Riguardo gli adenomi funzionanti o secernenti, invece, la presentazione clinica dipende sostanzialmente dall’ormone secreto in eccesso:

  • Adenoma prolattino-secernente: la prolattina elevata sopprime i livelli di gonadotropina portando a infertilità, diminuzione della libido e osteoporosi in entrambi i sessi. Inoltre le donne possono presentare amenorrea e galattorrea mentre gli uomini disfunzione erettile e ginecomastia.
  • Adenoma GH-secernente GH (acromegalia): la presentazione include mal di testa, alterazioni della vista, artrite, sindrome del tunnel carpale e sudorazione eccessiva. Clinicamente i pazienti hanno caratteristiche facciali ruvide, protuberanze frontali, naso allargato, prognatismo ed aumento di dimensioni della lingua, delle mani e dei piedi. Al momento della diagnosi possono essere presenti altre comorbidità come ipertensione, cardiomiopatia, apnea ostruttiva del sonno e polipi del colon multipli.
  • Adenoma ACTH-secernente (malattia di Cushing): si presenta con aumento di peso, debolezza muscolare, disturbi dell’umore, faccia rotonda ed arrossata, accomulo di grasso sulla regione cervicale (gibbo), ecchimosi e strie viola sull’area addominale e sulle ascelle.
  • Adenoma TSH-secernente: i pazienti presentano palpitazioni, aritmie, diarrea, aumentata sudorazione, tremori, perdita di peso e gozzo.

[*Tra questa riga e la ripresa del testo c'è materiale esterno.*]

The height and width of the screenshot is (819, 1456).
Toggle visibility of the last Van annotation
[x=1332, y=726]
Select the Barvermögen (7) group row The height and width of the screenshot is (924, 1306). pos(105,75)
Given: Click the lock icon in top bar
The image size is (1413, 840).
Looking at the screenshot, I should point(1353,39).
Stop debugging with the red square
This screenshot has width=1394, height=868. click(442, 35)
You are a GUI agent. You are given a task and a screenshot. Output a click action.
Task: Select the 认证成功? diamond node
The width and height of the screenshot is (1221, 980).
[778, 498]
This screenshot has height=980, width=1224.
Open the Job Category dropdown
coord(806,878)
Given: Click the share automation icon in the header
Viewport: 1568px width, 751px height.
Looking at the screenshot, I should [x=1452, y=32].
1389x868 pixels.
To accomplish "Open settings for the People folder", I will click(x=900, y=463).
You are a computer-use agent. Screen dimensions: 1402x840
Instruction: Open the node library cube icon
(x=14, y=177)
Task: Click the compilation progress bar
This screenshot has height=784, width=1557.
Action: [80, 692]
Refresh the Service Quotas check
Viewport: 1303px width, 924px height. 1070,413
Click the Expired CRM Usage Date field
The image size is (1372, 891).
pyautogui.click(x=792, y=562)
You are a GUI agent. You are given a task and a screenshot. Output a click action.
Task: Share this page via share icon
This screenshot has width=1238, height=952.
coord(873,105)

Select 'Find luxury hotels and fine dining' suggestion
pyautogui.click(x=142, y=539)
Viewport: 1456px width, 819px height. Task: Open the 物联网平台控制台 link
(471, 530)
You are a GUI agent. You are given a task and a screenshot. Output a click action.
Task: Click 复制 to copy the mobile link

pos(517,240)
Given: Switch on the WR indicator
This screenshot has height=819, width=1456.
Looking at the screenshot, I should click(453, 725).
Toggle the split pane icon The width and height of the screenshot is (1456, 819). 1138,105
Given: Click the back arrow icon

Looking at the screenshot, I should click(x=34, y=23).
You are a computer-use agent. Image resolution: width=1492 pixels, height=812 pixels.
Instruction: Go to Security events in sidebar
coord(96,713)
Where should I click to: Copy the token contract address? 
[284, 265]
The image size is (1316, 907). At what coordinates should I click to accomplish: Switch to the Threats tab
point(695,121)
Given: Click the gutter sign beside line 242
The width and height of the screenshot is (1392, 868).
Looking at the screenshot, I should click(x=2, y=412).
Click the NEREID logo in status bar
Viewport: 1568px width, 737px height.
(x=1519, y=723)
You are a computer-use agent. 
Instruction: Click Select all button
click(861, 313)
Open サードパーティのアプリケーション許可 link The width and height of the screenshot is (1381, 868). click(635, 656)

In casi più rari, il primo segno può essere una improvvisa emorragia dell’adenoma ipofisario (apoplessia ipofisaria) che si manifesta con improvvisi i sintomi da effetto massa associati a carenza ormonale.

L’esame di prima scelta per la diagnosi di un adenoma ipofisario è la RM con mezzo di contrasto, che permette di caratterizzare la lesione e valutare il rapporto con le strutture circostanti e la presenza di eventuali emorragie intralesionali.

Inoltre, le linee guida della Endocrine Society raccomandano una valutazione biochimica completa, anche nei pazienti asintomatici. Questa valutazione include la misurazione di vari ormoni come prolattina, TSH, T4 libero, ormone follicolo-stimolante (FSH), IGF-1, GH, ACTH, estradiolo, testosterone, BMP e cortisolo mattutino a digiuno.

La gestione degli adenomi ipofisari richiede un approccio multidisciplinare attraverso la stretta collaborazione tra varie figure professionali (neurochirurgi, endocrinologi, otorinolaringoiatri, oculisti, radioterapisti, neuroradiologi), con l’obiettivo di sviluppare un piano terapeutico che sia individualizzato ed incentrato sul paziente.

In generale, adenomi non secernenti, asintomatici e di piccole dimensioni non richiedono un trattamento chirurgico e devono essere seguiti tramite un follow-up radiologico (RM seriate) ed endocrinologico, per valutare l’eventuale crescita tumorale e lo sviluppo dell’ipopituitarismo.

Negli altri casi il trattamento di scelta è la resezione minivasiva per via endoscopica endonasale con utilizzo di un endoscopio, che può portare alla rimozione completa del tumore e alla guarigione del paziente.

Negli adenomi prolattino-secernenti, invece, il trattamento di prima linea è medico attraverso la somministrazione di farmaci agonisti dopaminergici, mentre la chirurgia è riservata solo ai casi resistenti al trattamento medico, ai pazienti che sviluppano effetti avversi agli agonisti della dopamina e a coloro che desiderano una gravidanza con dimensioni del tumore superiori ad 1 cm. L’indicazione deve sempre essere valutato collegialmente da neurochirurgo ed endocrinologo.

La radioterapia può essere presa in considerazione nei pazienti con tumore residuo, persistente o ricorrente dopo il trattamento chirurgico.